Drängeln, Blinker setzen, Lichthupe, dichtes Auffahren

Ob eine Straftat bei aggressivem Fahrverhalten vorliegt, ist immer im Einzelfall zu beurteilen, erklärt Rechtsanwalt Thomas Erven.
Intensives Drängeln sei aber Nötigung. Die Intensität hängt davon ab, wie lange gedrängelt wird, über welche Distanz, wie groß der Abstand zum Vordermann ist, wie hoch die Geschwindigkeit ist und auch, ob der Vordermann die Möglichkeit hat, den Fahrstreifen zu wechseln etc. Kurzes Lichthupe- oder Blinkersetzen müsse unter Umständen noch keine Nötigung darstellen. Eine Anzeige sei stets möglich, wenn ein Autofahrer eine Straftat vermutet. Wer allerdings andere ungerechtfertigt beschuldigt, kann sich selbst strafbar machen. In NRW besteht die Möglichkeit einer Online-Anzeige bei der Polizei.

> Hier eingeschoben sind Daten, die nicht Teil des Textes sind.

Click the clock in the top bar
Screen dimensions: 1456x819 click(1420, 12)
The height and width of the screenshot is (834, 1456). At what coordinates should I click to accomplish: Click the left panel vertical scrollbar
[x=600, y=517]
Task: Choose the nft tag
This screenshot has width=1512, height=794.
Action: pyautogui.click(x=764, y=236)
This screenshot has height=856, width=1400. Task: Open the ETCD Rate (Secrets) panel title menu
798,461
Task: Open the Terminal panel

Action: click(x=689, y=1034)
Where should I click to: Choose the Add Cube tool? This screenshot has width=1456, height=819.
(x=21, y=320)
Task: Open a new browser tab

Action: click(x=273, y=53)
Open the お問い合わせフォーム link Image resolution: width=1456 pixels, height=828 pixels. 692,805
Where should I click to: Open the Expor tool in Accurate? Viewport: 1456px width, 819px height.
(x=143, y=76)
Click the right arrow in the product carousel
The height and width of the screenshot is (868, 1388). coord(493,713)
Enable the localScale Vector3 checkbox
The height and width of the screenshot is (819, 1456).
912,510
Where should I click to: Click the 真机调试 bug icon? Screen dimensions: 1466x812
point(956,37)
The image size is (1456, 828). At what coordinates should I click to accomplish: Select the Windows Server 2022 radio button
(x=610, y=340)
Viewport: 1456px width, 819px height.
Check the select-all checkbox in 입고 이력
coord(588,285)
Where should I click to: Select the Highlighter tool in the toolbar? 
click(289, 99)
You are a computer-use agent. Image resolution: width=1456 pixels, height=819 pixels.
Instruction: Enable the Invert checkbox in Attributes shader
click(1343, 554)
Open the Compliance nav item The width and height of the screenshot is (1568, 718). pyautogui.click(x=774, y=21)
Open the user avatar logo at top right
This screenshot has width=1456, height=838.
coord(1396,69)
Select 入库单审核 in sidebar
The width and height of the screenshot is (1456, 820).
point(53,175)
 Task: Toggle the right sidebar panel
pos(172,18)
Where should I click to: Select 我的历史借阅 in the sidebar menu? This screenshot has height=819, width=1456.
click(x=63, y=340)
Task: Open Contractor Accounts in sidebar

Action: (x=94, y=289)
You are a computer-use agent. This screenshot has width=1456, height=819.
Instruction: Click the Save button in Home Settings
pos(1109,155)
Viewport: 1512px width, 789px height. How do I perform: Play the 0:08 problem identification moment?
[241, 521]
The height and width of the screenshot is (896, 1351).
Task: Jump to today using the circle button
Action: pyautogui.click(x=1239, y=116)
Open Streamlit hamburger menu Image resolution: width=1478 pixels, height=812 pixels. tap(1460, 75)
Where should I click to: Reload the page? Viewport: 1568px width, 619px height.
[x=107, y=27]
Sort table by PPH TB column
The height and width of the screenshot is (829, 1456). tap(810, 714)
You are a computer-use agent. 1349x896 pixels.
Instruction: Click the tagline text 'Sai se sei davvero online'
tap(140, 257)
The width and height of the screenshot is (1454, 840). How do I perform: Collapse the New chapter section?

Korrektes Verhalten bei einem Unfall

Unbedingt sollte zuerst die Unfallstelle gesichert werden – außer, verletzten Personen droht unmittelbar Gefahr. Das Absichern ist so wichtig, weil immer wieder Menschen oder Unfallhelfer nach einem Unfall von nachfolgenden Autos überfahren werden. Also: Warnblinker anschalten, Warnweste anziehen und Warndreieck – in ausreichender Entfernung – aufstellen. Bei Personenschaden den Rettungsdienst und die Polizei informieren und gegebenenfalls erste Hilfe leisten. Die Unfallautos sollten möglichst nicht bewegt werden, es sei denn, es liegt eine Verkehrsbehinderung vor. Es sollten Fotos von den Fahrzeugen und dem Unfallgeschehen angefertigt werden. Kennzeichen, Name und Adresse des Unfallgegners sollten notiert werden. Rechtsanwalt Thomas Erven rät zudem, kein Schuldeingeständnis am Unfallort abzugeben und immer die Polizei zu rufen. Dies sei zwar nicht allgemein verpflichtend, aber so wird der Unfallschaden polizeilich dokumentiert. Gerade bei unklarem Unfallhergang ist das hilfreich. "Unter der Hand" den Schaden zu regulieren sei oft riskant, weil der gute Wille des Unfallgegners, den Schaden schnell zu begleichen, auch schnell wieder "verfliegen" könnte. Ist man bei dem Unfall zu Schaden gekommen, sollte zügig ein Arzt aufgesucht werden, der ein Attest ausstellt. Das ist beispielsweise für spätere Schadensersatzansprüche wichtig. Und zuletzt: Unfallflucht ist eine Straftat!